• [RECORDS FOR THE TASK]
= = = = = = =

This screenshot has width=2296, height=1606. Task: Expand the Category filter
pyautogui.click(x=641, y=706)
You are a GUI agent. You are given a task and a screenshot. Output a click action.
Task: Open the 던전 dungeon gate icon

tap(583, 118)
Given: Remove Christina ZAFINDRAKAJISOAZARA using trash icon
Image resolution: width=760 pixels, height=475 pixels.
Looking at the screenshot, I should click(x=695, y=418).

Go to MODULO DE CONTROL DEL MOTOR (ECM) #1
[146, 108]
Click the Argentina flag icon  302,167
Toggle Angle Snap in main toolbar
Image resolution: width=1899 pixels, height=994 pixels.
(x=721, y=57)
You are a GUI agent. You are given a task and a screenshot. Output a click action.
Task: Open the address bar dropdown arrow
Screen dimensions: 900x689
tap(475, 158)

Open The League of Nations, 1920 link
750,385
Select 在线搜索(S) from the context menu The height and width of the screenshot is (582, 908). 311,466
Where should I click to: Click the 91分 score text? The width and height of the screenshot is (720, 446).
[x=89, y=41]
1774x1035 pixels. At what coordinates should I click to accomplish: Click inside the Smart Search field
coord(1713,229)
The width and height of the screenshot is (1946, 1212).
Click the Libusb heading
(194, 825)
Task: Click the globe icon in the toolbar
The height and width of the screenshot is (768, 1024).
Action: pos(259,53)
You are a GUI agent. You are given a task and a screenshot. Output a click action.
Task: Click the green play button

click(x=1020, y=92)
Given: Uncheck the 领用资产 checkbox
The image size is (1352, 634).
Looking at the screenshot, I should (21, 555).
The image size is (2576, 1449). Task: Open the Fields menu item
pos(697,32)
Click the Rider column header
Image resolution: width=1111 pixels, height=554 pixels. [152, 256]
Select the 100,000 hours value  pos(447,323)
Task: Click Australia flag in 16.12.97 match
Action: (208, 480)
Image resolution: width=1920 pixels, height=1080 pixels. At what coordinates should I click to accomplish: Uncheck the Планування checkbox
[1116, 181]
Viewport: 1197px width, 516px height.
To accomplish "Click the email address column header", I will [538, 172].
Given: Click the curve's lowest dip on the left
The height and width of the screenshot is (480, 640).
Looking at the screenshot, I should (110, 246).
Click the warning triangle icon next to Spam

= = = = = = =

• [WORK INSTRUCTIONS] Rewrite the listing above, putting "check box" wherever "checkbox" appears and leaving everything else unchanged.

• [TASK ANSWER]
This screenshot has width=2296, height=1606. Task: Expand the Category filter
pyautogui.click(x=641, y=706)
You are a GUI agent. You are given a task and a screenshot. Output a click action.
Task: Open the 던전 dungeon gate icon

tap(583, 118)
Given: Remove Christina ZAFINDRAKAJISOAZARA using trash icon
Image resolution: width=760 pixels, height=475 pixels.
Looking at the screenshot, I should click(x=695, y=418).

Go to MODULO DE CONTROL DEL MOTOR (ECM) #1
[146, 108]
Click the Argentina flag icon  302,167
Toggle Angle Snap in main toolbar
Image resolution: width=1899 pixels, height=994 pixels.
(x=721, y=57)
You are a GUI agent. You are given a task and a screenshot. Output a click action.
Task: Open the address bar dropdown arrow
Screen dimensions: 900x689
tap(475, 158)

Open The League of Nations, 1920 link
750,385
Select 在线搜索(S) from the context menu The height and width of the screenshot is (582, 908). 311,466
Where should I click to: Click the 91分 score text? The width and height of the screenshot is (720, 446).
[x=89, y=41]
1774x1035 pixels. At what coordinates should I click to accomplish: Click inside the Smart Search field
coord(1713,229)
The width and height of the screenshot is (1946, 1212).
Click the Libusb heading
(194, 825)
Task: Click the globe icon in the toolbar
The height and width of the screenshot is (768, 1024).
Action: pos(259,53)
You are a GUI agent. You are given a task and a screenshot. Output a click action.
Task: Click the green play button

click(x=1020, y=92)
Given: Uncheck the 领用资产 check box
The image size is (1352, 634).
Looking at the screenshot, I should (21, 555).
The image size is (2576, 1449). Task: Open the Fields menu item
pos(697,32)
Click the Rider column header
Image resolution: width=1111 pixels, height=554 pixels. [152, 256]
Select the 100,000 hours value  pos(447,323)
Task: Click Australia flag in 16.12.97 match
Action: (208, 480)
Image resolution: width=1920 pixels, height=1080 pixels. At what coordinates should I click to accomplish: Uncheck the Планування check box
[1116, 181]
Viewport: 1197px width, 516px height.
To accomplish "Click the email address column header", I will [538, 172].
Given: Click the curve's lowest dip on the left
The height and width of the screenshot is (480, 640).
Looking at the screenshot, I should (110, 246).
Click the warning triangle icon next to Spam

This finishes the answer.